知らない母の面影

「兄上、邪魔です」


 ヨナに冷たい視線を向ける、父譲りの燃えるような赤い髪と母譲りのヘーゼル瞳を持つ少年。


 ラングハイム家次男でありヨナの腹違いの弟、ジークバルトだった。


「聞こえませんでしたか? これから訓練をするので、兄上は邪魔だと言ったんですが」

「あ、あはは、そうだったね……」


 ジークにジロリ、と睨まれ、ヨナは愛想笑いをしてぎこちない動きでその場から離れる。

 すれ違いざま、ジークが鼻を鳴らした。


 出来損ない・・・・・のヨナと、才能あふれるジーク。

 いつも比較対象にされ、ヨナはできればジークのそばにいたくなかった。


 一方のジークも、先妻の息子でありただ一年早く生まれただけのヨナが自分と同じ次期当主候補であることに、含むところがある。
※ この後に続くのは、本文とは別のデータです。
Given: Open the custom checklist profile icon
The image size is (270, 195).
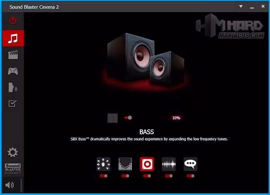Looking at the screenshot, I should 13,104.
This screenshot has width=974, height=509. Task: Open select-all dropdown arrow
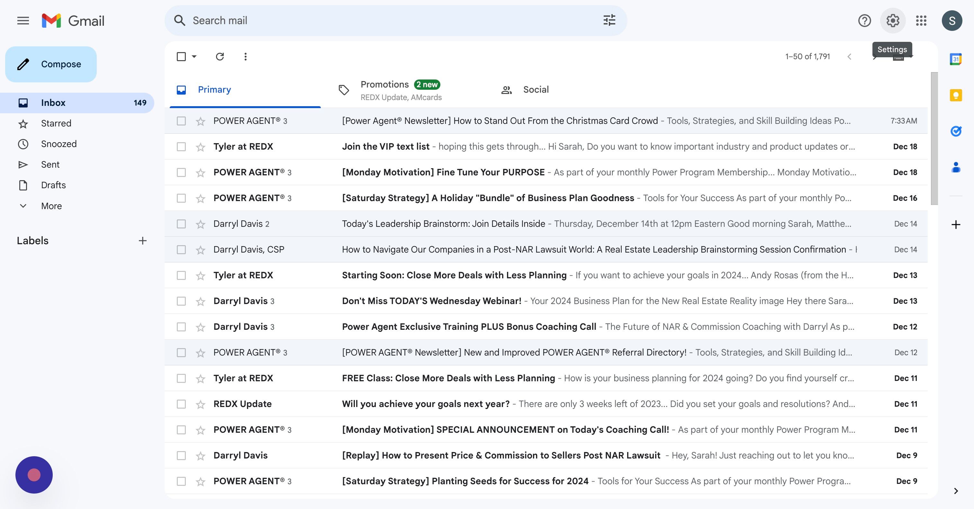point(194,56)
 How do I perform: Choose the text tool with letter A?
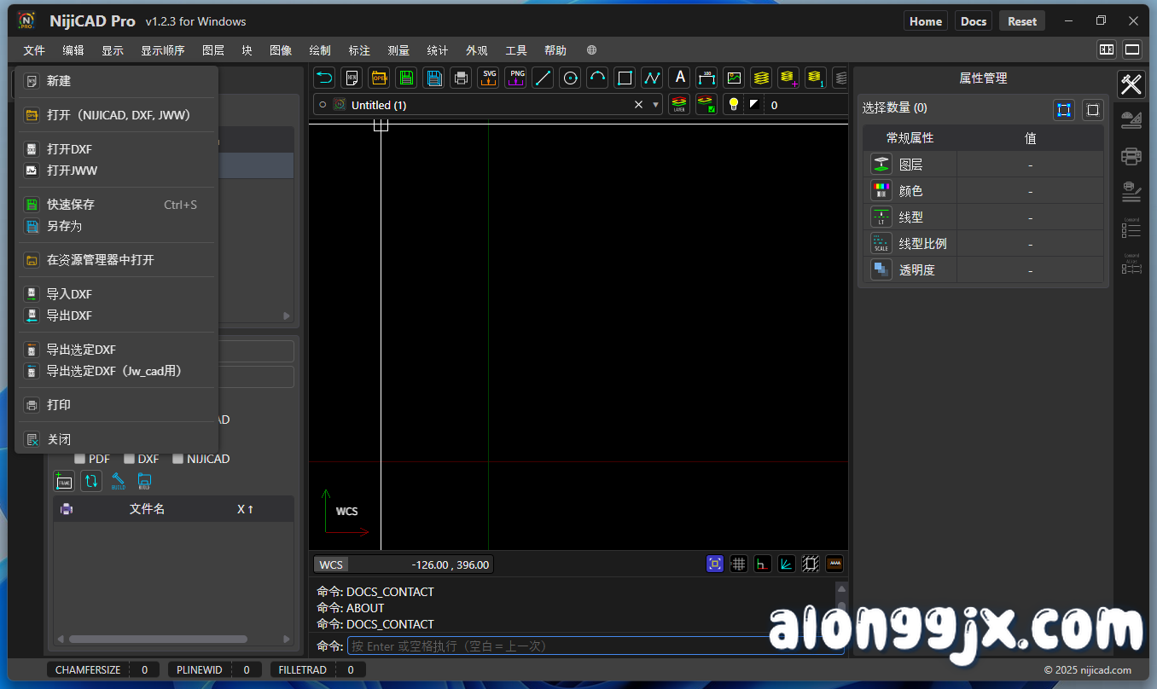coord(679,78)
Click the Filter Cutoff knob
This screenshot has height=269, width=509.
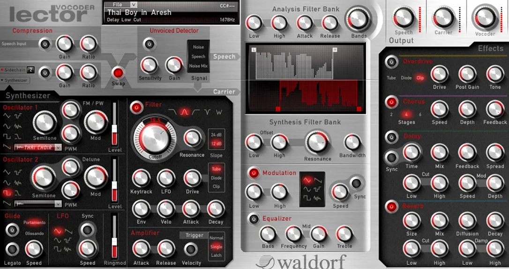click(155, 138)
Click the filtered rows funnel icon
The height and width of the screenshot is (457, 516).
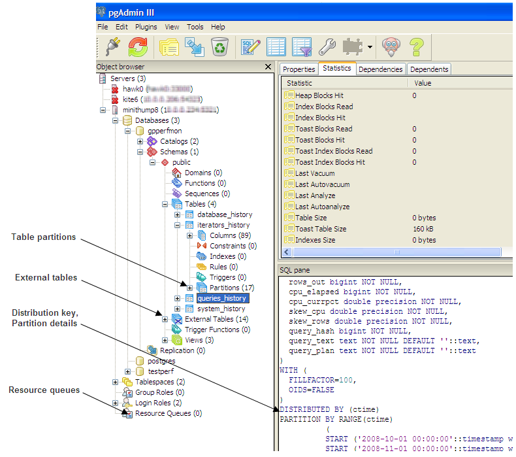click(301, 47)
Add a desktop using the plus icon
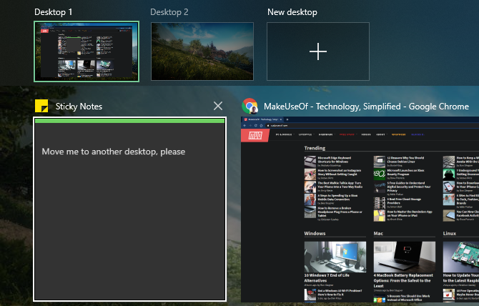The width and height of the screenshot is (479, 306). click(x=318, y=51)
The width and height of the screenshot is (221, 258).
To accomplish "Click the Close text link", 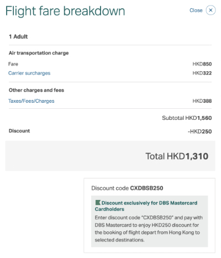I will 196,10.
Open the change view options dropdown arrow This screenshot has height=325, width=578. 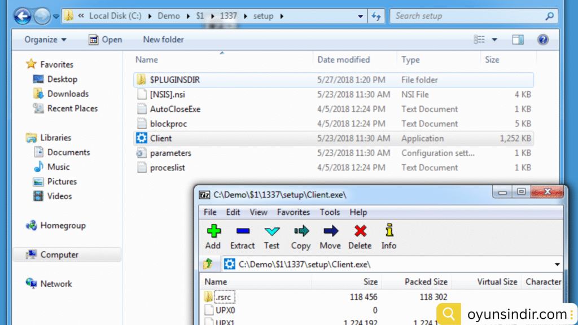tap(495, 39)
 自分こそが次期当主であると信じて疑わないジークも、やはりヨナを目障りに思っているのだ。


 ヨナは訓練場の端で膝を抱えて座ると、その態度を隠そうとしないジークの訓練の様子を眺める。


 ヨナよりも一つ年下であるにもかかわらず、無駄のない洗練された動き。

 指導しているモーリッツも、ヨナの時とは違ってジークの才能に興奮している様子がうかがえた。


「……僕が、せめて普通の身体だったらなあ」


 そう呟いた後、ヨナはハッとしてかぶりを振る。

 自分の壊れた身体では叶わない願望だと言うことは、ヨナ自身が一番理解していた。


 だからこそ古代魔法を覚え、不完全ではあるもののここまで身体を動かせるようになったのだ。

 先程の呟きは、そんな彼の努力を自ら否定するに等しい。


(そうだよ……身体の操作だって、もっと努力して上手くなれば、きっと普通に・・・なれる。だから、羨ましくなんかないよ)
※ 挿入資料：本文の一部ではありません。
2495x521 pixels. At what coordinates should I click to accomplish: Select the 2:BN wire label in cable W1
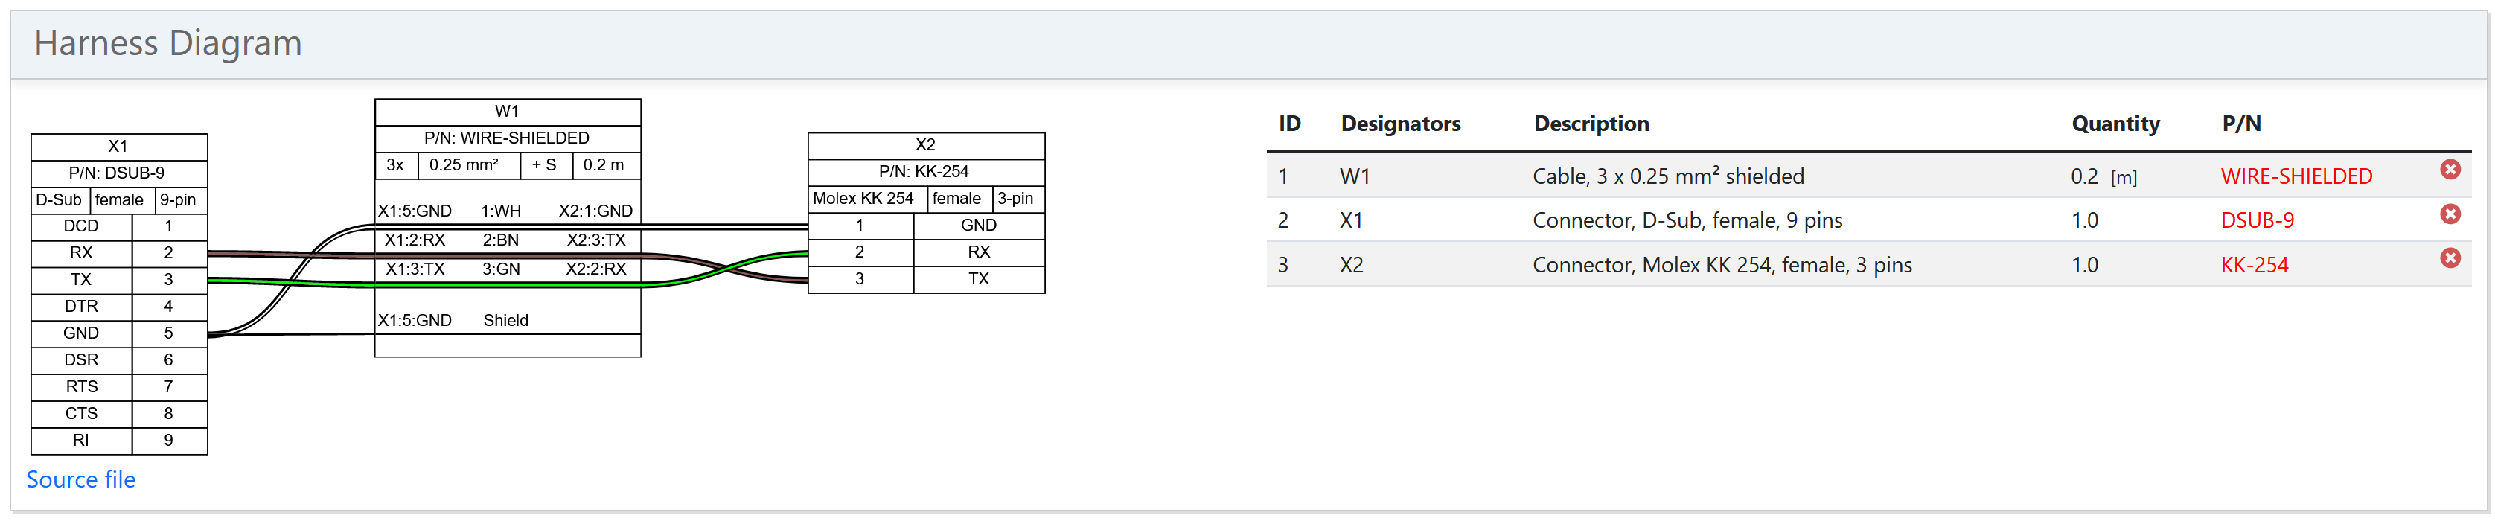point(500,240)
 ヨナは自分自身に心の中でそう言い聞かせ、拳を握った。


 ◇


「あなた……そろそろジークのお誕生日ですよ?」

「うむ」


 家族での夕食中、ヘルタがおずおずと告げ、ラングハイム公爵が頷きながらナプキンで口元を拭った。


 あと一か月もすれば、ジークは十歳の誕生日を迎えることになる。

 いつもは夕食に場にいないヨナを同席させたのは、どうやらその話を伝えるためだったようだ。
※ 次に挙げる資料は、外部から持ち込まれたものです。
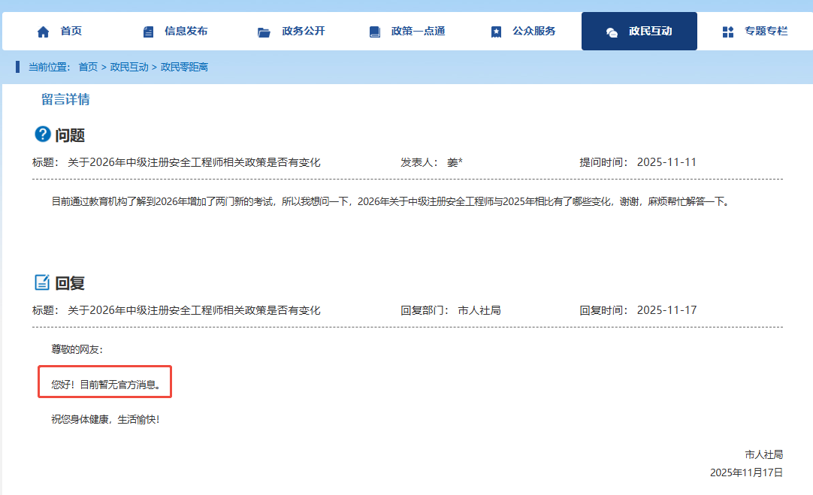Image resolution: width=813 pixels, height=495 pixels.
Task: Click the edit note icon by 回复
Action: (43, 282)
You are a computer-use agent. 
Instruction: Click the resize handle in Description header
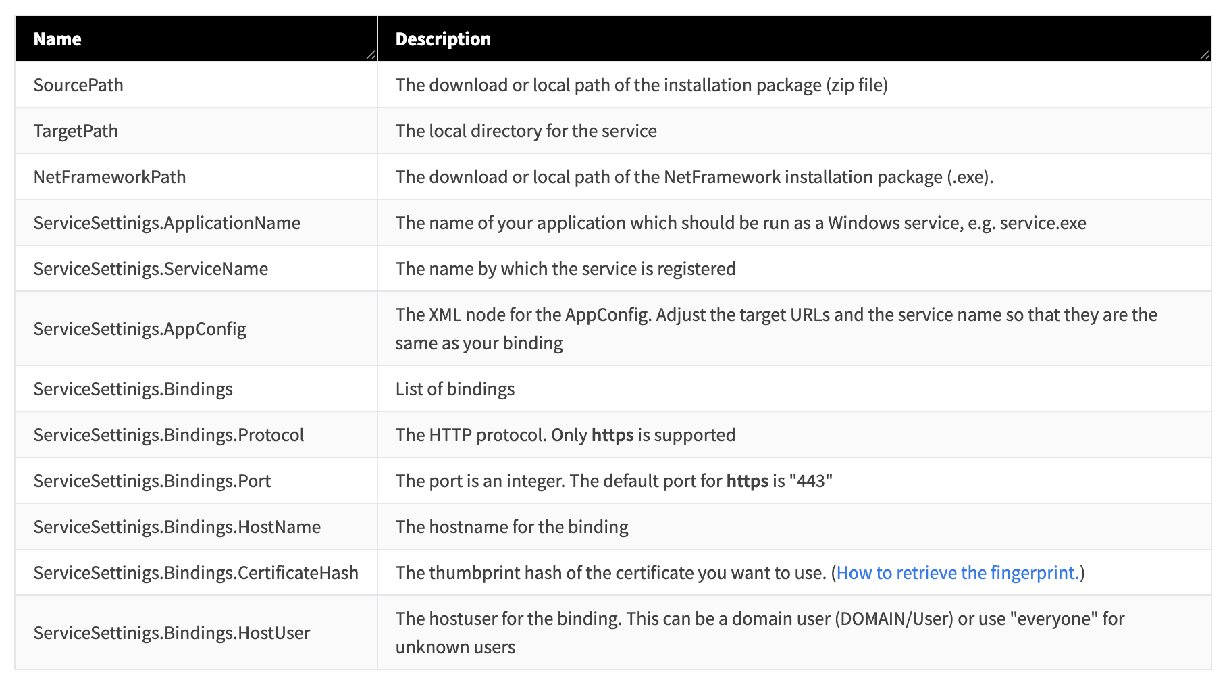click(x=1205, y=55)
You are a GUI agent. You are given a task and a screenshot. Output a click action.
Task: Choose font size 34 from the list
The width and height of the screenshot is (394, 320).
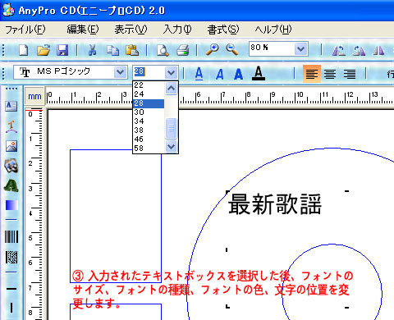(x=149, y=121)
 だが、その三日後に十一歳となるヨナの誕生日について、二人は触れようとしない。

 とはいえ、これは別に今に始まったことじゃなかった。


 ジークの誕生日を盛大に祝い、三日後のヨナの誕生日はあくまでもなかったもの・・・・・・とされているのだから。


 招待客の全てがジークに祝福の言葉を贈り、ヨナは会場の片隅で独り壁とたわむれるだけ。

 そんな誕生パーティーなど、ヨナにとって苦痛でしかない。


「次のジークの誕生パーティーでは、大事な発表がある。ヨナタンもジークも、相応しい格好をするように」

「は、はい」

「はい」


 ラングハイム公爵の言葉に、二人は頷く。


(なんだろう……父上の仕事のことかな……?)


 これまでもラングハイム公爵は、家族の行事を利用して招待客……貴族の面々に、立ち上げた新規事業の売り込みなどをしていたことがある。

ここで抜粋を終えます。